··· Given entries
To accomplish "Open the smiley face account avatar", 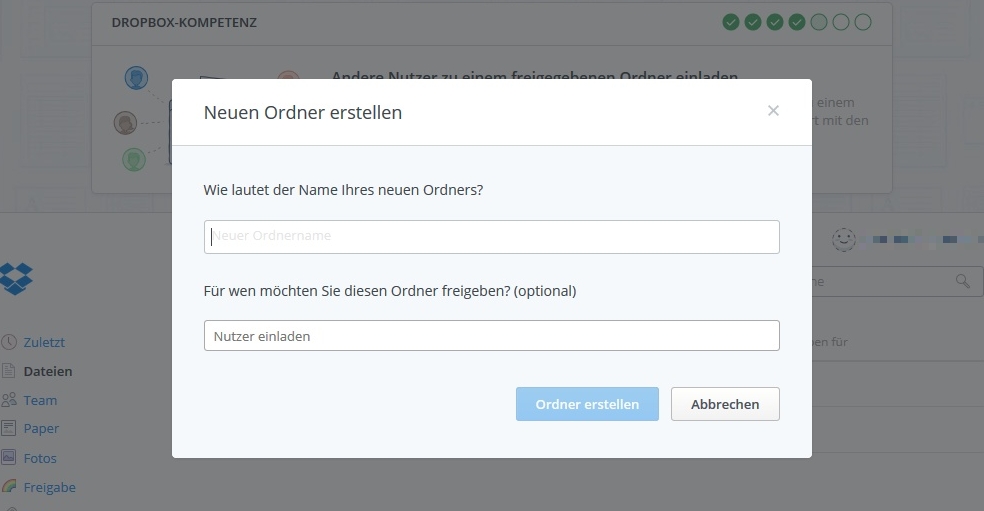I will (x=845, y=239).
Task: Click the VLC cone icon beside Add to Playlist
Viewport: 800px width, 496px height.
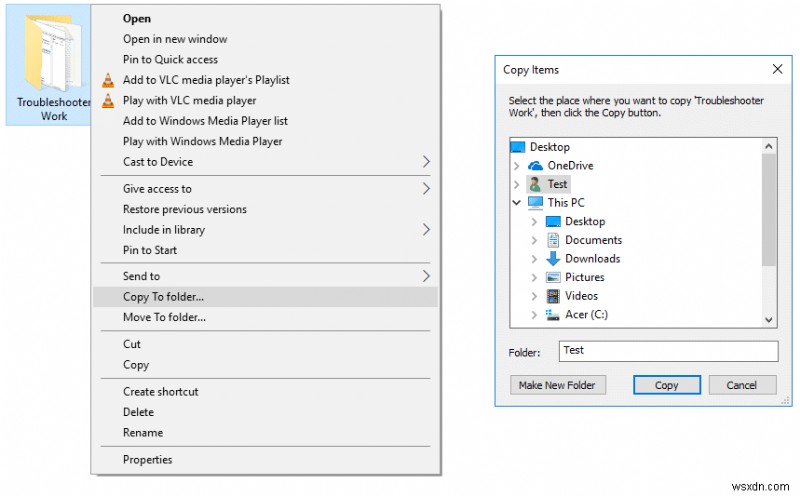Action: pos(108,80)
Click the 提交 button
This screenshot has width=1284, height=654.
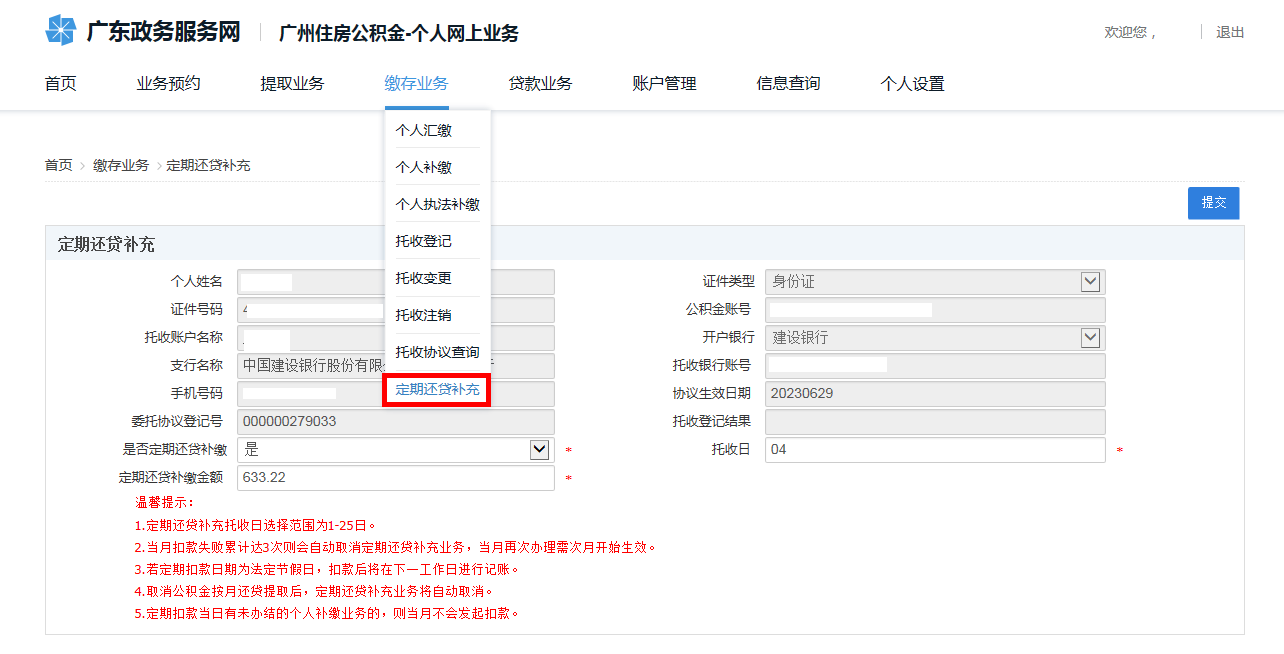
······
# Given instruction:
Retype the records starting with the line that contains "Click the 提交 button" and going on through the end of the records, leaving out the pictures.

# Completed task:
Click the 提交 button
This screenshot has width=1284, height=654.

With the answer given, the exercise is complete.